◆ **What you are asked to do**
Answer these questions on the optical network claims below:
(a) What does the first table memory store?
(b) Under claim 3, when does the path controller compare the actual pattern with the reference matrix pattern?
(c) Under claim 4, to which node does the path controller transmit an alarm message, and under what condition?

1. An optical communication network comprising a plurality of optical nodes interconnected by optical links,

each of said nodes comprising:

a plurality of optical node components for accommodating a plurality of paths between incoming and outgoing optical links;

a first table memory for dividing each of said paths into a plurality of successive sections and storing a matrix pattern of reference fault/normal indications of said paths and said sections;

a second table memory; and

a path controller for storing a pattern of actual fault/normal indications of said paths in said second table memory in response to an alarm message, and identifying one of the sections as faulty if the corresponding pattern of said reference fault/normal indications coincides with the pattern of said actual fault/normal indications.

2. The optical communication network of claim 1, wherein said path controller establishes said paths through said optical node components in response to respective path setup messages and creates said matrix pattern of reference fault/normal indications in said first table memory.

3. The optical communication network of claim 1, wherein said path controller compares the pattern of said actual fault/normal indications with the matrix pattern of said reference fault/normal indications for identifying one of said sections as faulty when said alarm message is received from more than one node of the network during a predetermined time interval.

4. The optical communication network of claim 1, wherein said path controller transmits an alarm message to an upstream neighbor node when the section identified as faulty forms part of said incoming optical link.

◆ **Records held in a dataset**
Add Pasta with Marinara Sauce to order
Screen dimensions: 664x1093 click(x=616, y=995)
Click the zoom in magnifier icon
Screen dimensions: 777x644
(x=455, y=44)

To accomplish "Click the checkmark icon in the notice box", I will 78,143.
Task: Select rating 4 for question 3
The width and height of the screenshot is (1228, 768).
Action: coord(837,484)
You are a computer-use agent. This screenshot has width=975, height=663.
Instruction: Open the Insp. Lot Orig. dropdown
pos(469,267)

--

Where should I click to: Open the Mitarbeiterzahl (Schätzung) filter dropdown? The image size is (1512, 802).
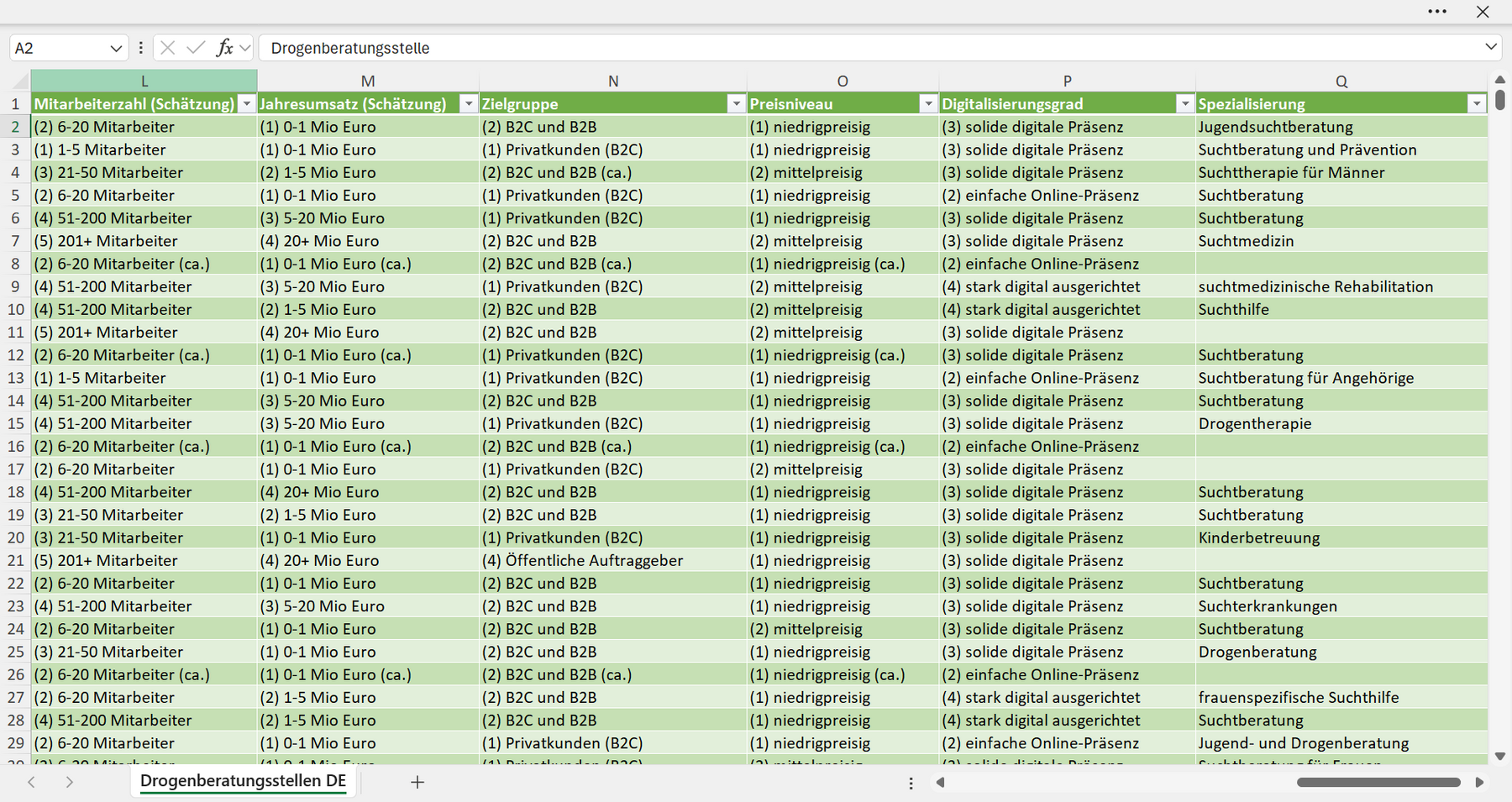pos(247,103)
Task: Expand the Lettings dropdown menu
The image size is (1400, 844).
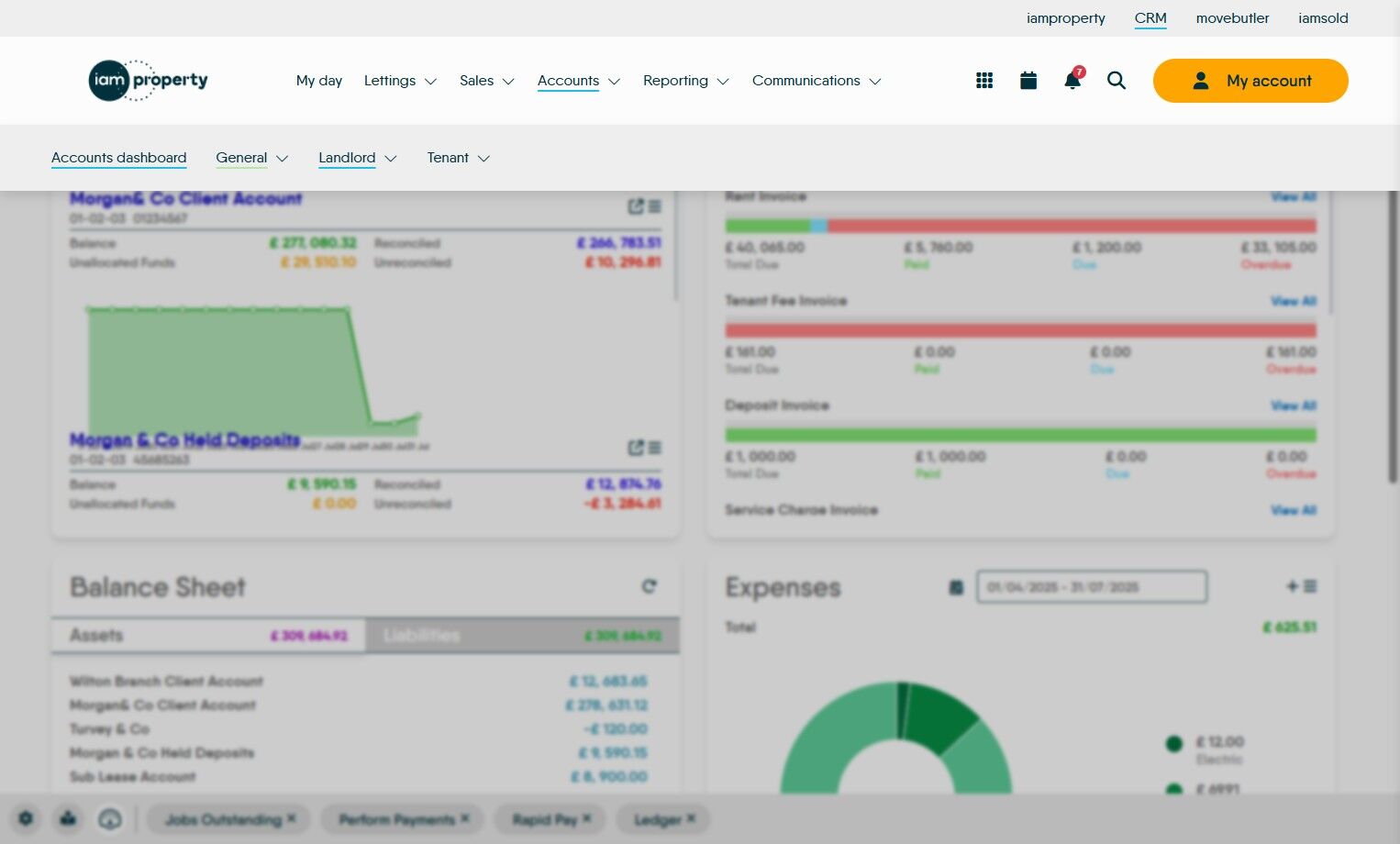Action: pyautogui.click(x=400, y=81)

◆ **Response to this exercise**
(a) It stores a matrix pattern of reference fault/normal indications of the paths and their sections.
(b) It does so when the alarm message is received from more than one node of the network during a predetermined time interval.
(c) It sends the alarm message to an upstream neighbor node when the section identified as faulty forms part of the incoming optical link.